Nechiyil decided to demand 50 books from her fiancé as mehr, a mandatory payment in the form of money or possessions paid or promised to be paid by the groom to the bride at the time of marriage. She asked for books as mehr because of two reasons. “One, because according to the religious texts, a girl can demand anything she wants and the groom cannot disagree. And second, because I wanted to show the Malappuram Muslims that a wedding can take place without obsessing over the amount of gold transacted between both parties,” she said.
Her husband (they got married on August 11) cannot agree more with Sahla and supported her stand wholeheartedly. “Mehr is the right of the woman, not the generosity of the man,” he said. Anees Nadodi was promptly handed a list of 50 books by Nechiyil, and he went all the way to Bangalore to find all the books that she wanted. All this amidst much disapproval from both the families. In Nechiyil’s case, however, more than her parents, her relatives disagreed. “They could not argue for long, because we were not doing anything against the religious texts,” said Nechiyil.

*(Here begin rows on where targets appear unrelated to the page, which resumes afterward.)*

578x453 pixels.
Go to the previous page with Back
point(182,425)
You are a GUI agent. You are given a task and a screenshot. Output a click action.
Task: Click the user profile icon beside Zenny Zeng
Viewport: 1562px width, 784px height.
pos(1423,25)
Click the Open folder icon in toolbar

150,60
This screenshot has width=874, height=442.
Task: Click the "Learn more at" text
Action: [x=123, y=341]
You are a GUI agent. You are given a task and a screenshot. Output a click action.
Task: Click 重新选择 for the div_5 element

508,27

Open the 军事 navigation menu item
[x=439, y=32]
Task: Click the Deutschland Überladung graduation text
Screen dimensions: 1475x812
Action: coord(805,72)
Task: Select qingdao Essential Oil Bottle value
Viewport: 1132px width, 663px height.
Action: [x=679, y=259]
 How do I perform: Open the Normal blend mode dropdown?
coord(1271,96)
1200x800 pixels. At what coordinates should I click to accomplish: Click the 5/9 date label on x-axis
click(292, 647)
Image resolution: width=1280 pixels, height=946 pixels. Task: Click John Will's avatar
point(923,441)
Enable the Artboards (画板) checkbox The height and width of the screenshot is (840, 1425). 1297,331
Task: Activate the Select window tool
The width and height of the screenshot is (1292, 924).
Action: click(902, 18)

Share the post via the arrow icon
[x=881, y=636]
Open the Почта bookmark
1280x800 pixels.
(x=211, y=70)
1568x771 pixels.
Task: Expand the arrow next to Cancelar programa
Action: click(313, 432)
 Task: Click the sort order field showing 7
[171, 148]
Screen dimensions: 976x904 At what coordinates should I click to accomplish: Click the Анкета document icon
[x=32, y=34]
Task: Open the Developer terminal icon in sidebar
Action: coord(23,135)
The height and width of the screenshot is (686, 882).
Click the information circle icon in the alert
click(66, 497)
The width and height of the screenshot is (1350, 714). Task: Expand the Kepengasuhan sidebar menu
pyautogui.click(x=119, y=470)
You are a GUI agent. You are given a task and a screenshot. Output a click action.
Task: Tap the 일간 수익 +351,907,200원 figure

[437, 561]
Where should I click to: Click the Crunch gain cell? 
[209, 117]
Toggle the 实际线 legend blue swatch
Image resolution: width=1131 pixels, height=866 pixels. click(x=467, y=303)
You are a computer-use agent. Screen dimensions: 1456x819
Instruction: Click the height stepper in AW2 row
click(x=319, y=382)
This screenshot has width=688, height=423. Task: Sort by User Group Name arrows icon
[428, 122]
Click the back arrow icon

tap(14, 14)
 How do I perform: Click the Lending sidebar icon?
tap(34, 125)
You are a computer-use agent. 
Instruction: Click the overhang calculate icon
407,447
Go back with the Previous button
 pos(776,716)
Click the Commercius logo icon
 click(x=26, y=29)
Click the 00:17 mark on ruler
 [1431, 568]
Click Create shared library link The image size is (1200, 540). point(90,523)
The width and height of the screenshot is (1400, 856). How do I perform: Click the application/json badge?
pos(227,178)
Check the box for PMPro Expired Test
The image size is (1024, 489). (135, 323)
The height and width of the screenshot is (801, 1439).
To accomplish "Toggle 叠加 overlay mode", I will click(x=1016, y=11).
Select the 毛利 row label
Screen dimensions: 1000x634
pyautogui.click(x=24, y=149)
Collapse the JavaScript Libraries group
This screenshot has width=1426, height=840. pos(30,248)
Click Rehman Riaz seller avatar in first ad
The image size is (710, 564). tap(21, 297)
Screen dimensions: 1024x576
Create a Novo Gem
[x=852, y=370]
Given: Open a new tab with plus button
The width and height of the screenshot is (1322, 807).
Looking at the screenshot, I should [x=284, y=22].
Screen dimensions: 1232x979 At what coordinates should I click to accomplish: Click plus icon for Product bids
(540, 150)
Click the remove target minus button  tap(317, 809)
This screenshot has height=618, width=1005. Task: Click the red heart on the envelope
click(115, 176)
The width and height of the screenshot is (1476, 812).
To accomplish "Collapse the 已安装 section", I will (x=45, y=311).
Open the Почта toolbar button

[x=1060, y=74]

Nechiyil explained that this is not the first time that a Muslim woman put up a brave front and demanded something in accordance to her wish. “In the early days of Islam, women would demand mehr. But elders brought the situation to the notice of the Prophet, because women were not allowed to think or decide for herself. Though the Prophet explained that they were doing nothing wrong, the practice saw more and more Muslim women quoting not their demands, but those of the elders as mehr,” she said.
Nechiyil demanded a list of books that include Islamic feminist literature, feminist literature, fiction, politics etc. and with that, Anees and Nechiyil probably became the first Muslim couple to not have any gold or monetary transactions as mehr.
“The religious texts allow us to live according to our wish, yet these girls fear to speak up or decide for themselves,” she said. “Ani (Anees) had to struggle a little looking for the books I demanded. Making your husband struggle a little is the idea of mehr, anyway,” she added.
Anees, on his part, enjoyed the “book-hunt” his wife had organised for him. He went to Bengaluru’s popular Blossoms, Gangaram and Bookworm bookstores looking for the rare titles that Nechiyil had meticulously listed.